Libya - Will The Future Be Stable?

Neighbours react


Libya got a new interim Government of National Unity (GNU) in the third week of March 2021 and a new three member Presidential Council as part of an arrangement brokered by the United Nations with the mandate to hold democratic elections by December 2021.

The new entities would replace the two power centres of the UN endorsed internationally recognized Government of National Accord of PM Fayez al-Sarraj in Tripoli and the rival power centre of General Khalifa Haftar’s Libyan National Army entrenched in the Cyrenaica region and not recognised by the international community.
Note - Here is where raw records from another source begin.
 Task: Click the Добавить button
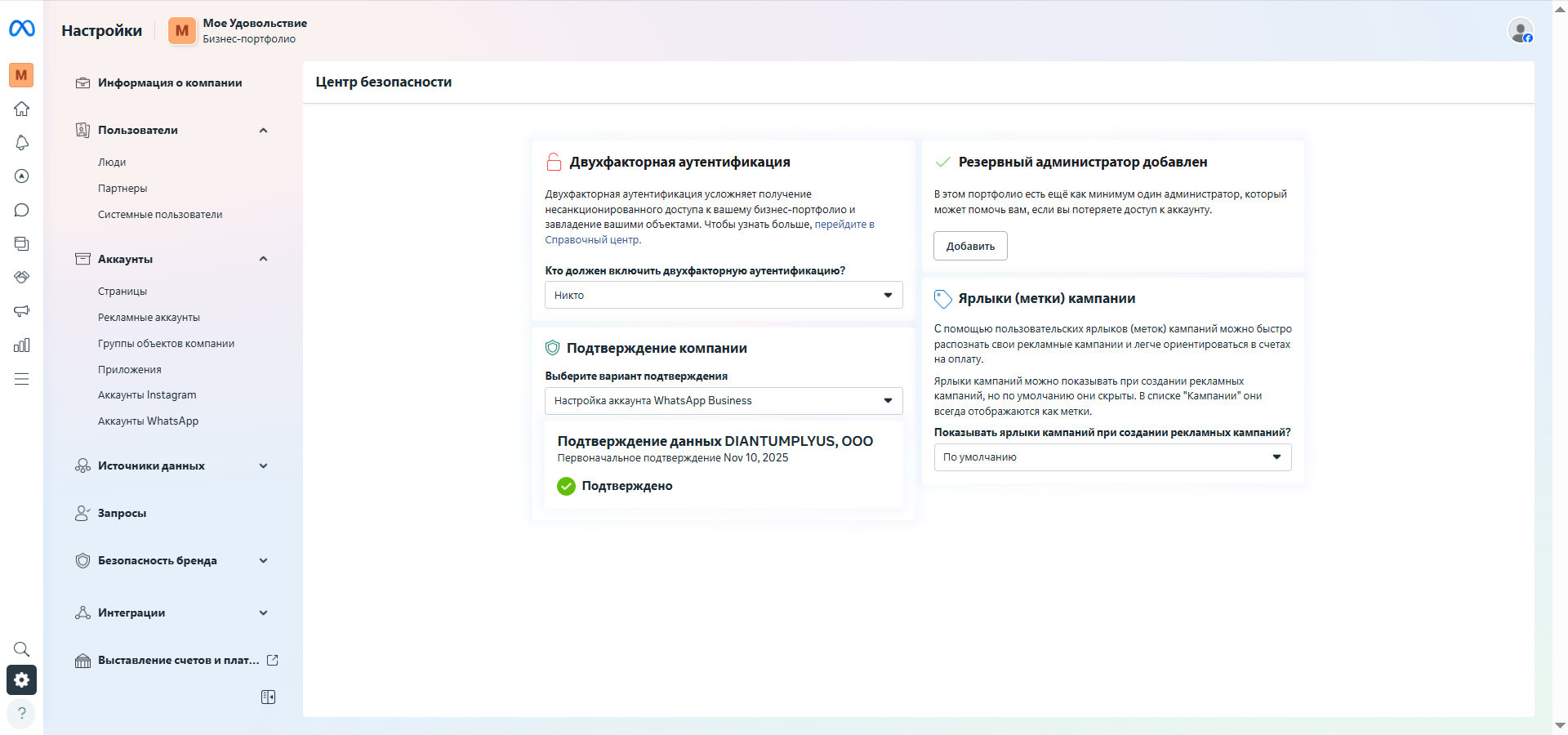pos(970,246)
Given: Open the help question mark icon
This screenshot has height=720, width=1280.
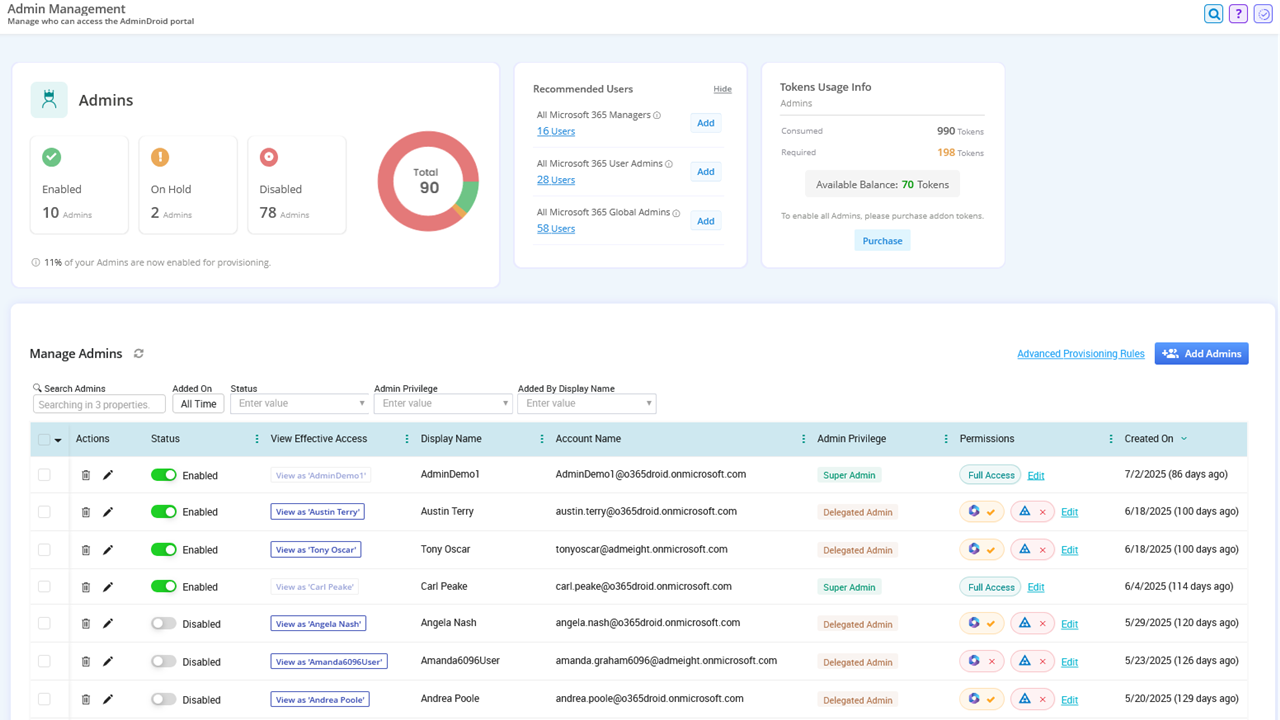Looking at the screenshot, I should tap(1238, 14).
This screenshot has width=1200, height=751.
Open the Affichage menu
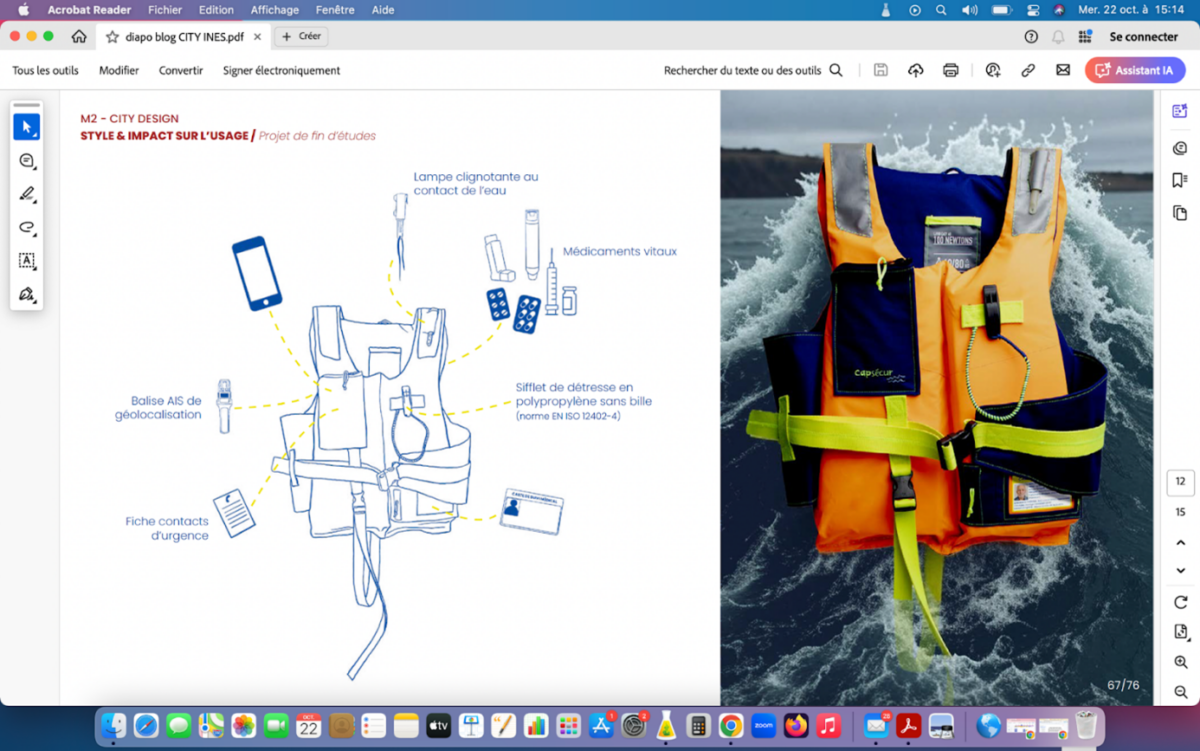tap(274, 10)
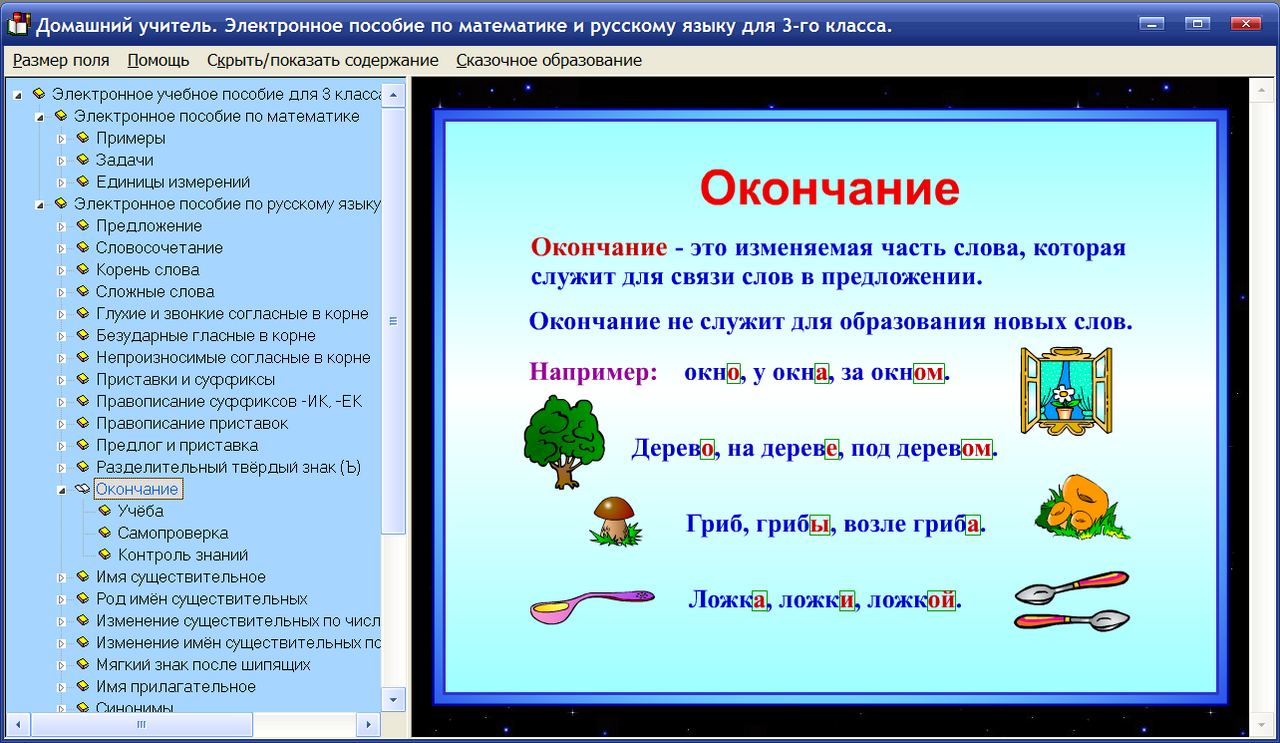This screenshot has height=743, width=1280.
Task: Select the book icon next to Задачи
Action: 82,160
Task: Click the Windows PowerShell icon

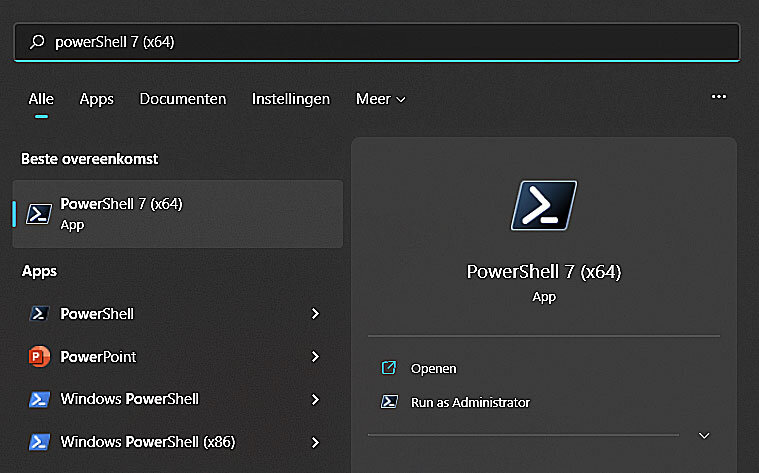Action: tap(39, 399)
The shift was formalized in Libya’s second city of Benghazi, the seat of the eastern administration. The handover came a week after GNA head Fayez al-Sarraj formally ceded power to the new unity administration.

Since 2011 following the ouster and death of Muammar Gadaffi there had been chaos in Libya with the two rivals were backed by different foreign powers. They had engaged in a civil war since 2015 that left thousands dead; institutions destroyed and a once oil rich economy in distress.

The GNA had been backed by Turkey and Qatar while Haftar had the backing of Egypt, Russia, France and the United Arab Emirates (UAE). Regional and international powers as well as the UN had tried over the years to bring the two sides to the negotiating table; to get a ceasefire in place; and to end a war that was destroying not just the country but threatened to destabilse the region.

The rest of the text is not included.